### Parts of the exercise
1 – In the Python classes tutorial, rewrite the paragraph beginning "Look at the next example" as a short bulleted list that keeps its main facts.
2 – Carry on the Python classes tutorial from its last numbered step.

So, create a method called describe that will give the following output for mut1:

'Mutation in BRCA1: Position 123, A → G (Missense)'

In [None]:
#Code for good formatting
def describe(self):
        """Returns a formatted description of the mutation."""
        return (f"Mutation in {self.gene_name}: Position {self.position}, "
                f"{self.original_base} → {self.mutated_base} ({self.mutation_type})")


### 

Look at the next example, creating a class Enzyme that stores the name, EC number, Km and Vmax of an enzyme. AND it has some useful enzyme functions

In [None]:
class Enzyme:
    """A class to represent an enzyme with kinetic properties."""
    
    def __init__(self, name, ec_number, km, vmax):
        """Initialize an enzyme with its name, EC number, Km, and Vmax."""
        self.name = name  # Enzyme name
        self.ec_number = ec_number  # Enzyme Commission (EC) number
        self.km = km  # Michaelis constant (substrate concentration at half Vmax)
        self.vmax = vmax  # Maximum reaction velocity
  
    def get_kinetic_parameters(self):
        """Returns Km and Vmax as a tuple."""
        return self.km, self.vmax
    
    def calculate_velocity(self, substrate_concentration):
        """Calculates reaction velocity using the Michaelis-Menten equation: 
           v = (Vmax * [S]) / (Km + [S])
        """
        v = (self.vmax * substrate_concentration) / (self.km + substrate_concentration)
        return v

# Creating an enzyme object
enzyme1 = Enzyme("Hexokinase", "EC 2.7.1.1", 0.15, 10.0)  #you can provide these parameters in order or by including =
enzyme2= Enzyme("Alchol_dehydrogenase", "EC 1.1.1.1", vmax=3.0, km=0.9)
print(enzyme1.ec_number)
v = enzyme2.calculate_velocity(0.3)
print(v)

Try to do the following:
1. Make another enzyme object
2. Add a parameter **concentration** to the Enzyme class and be sure to adjust the def __init__
3. Create a new method to change the units of concentration by a provided factor (e.g., to convert ug/mL to mg/mL by dividing by 1000)

#### Test Your Knowledge

After you work through those changes, take the following quiz:

In [None]:
from jupyterquiz import display_quiz
classquiz="PythonQuizQuestions/class_qz1.json"
display_quiz(classquiz)

#### Exercise 1: Create a Simple DNASequence Class

**Goal:** <u>Construct</u> a class that represents a DNA sequence and includes basic operations.
Now, using the template below to do the following: 

Steps:
1. Define a class called RNASequence.
2. Add an __init__ method that takes an RNA sequence as input and stores it.

### Extracted data
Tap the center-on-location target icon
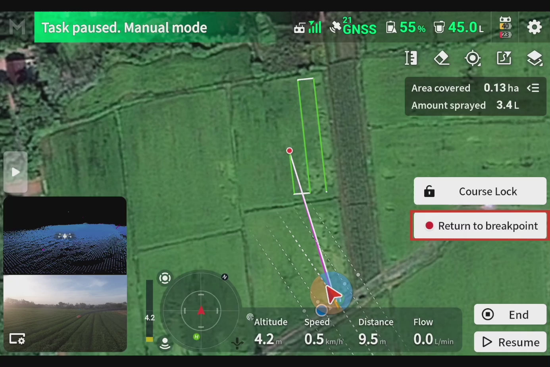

--

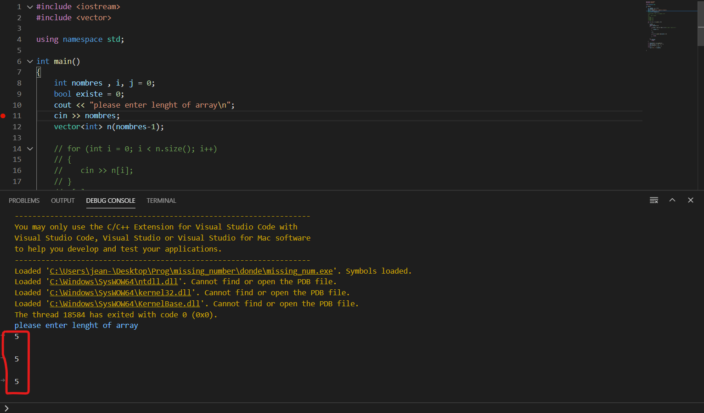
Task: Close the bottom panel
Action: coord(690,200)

### Responses in order
1 –
- The next example creates a class called Enzyme.
- The class stores an enzyme's name, EC number, Km and Vmax.
- It also includes some useful enzyme functions.

2 –
3. Create a method called get_length() that returns the length of the sequence.
4. Create a method called RevTranscribe() that converts U → T (simulating cDNA production).

THis will 

In [None]:
# Edit the following to match the exercise directions, you need to replace all ______________
class ___________________:  """A class to represent an RNA sequence."""
    
    def __init__(_________________):  # what parameters must it take?
        self.sequence = sequence.______()  # Ensure uppercase
    
    def get_length(self):
        """Returns the length of the sequence."""
        return _____  # Replace with the correct code for the length of a string
    
    def RevTranscribe(self):
        """Returns the DNA sequence (U → T)."""
        return _____  # Replace with the correct code

#### Test your code for RNAsequence
Create an RNA object to test the class and its methods with RNA sequence augcguua to make sure your code works. 

In [None]:
#Code to test your class
#rna = 
print("Sequence length:", rna.get_length())  # Expected output: 8
print("cDNA sequence:", rna.transcribe())  # Expected output: ATGCGTTA

## Conclusion

In this tutorial, you have:
- learned some OOP vocabulary.
- defined a new class.
- written your own object.

You may be ready to try some advanced techniques in OOP in [Tutorial 2: OOP2](Submodule_3_Tutorial_2_OOP2.ipynb)

OR

Work with [modules and packages](Submodule_3_Tutorial_3_Modules&Packages.ipynb).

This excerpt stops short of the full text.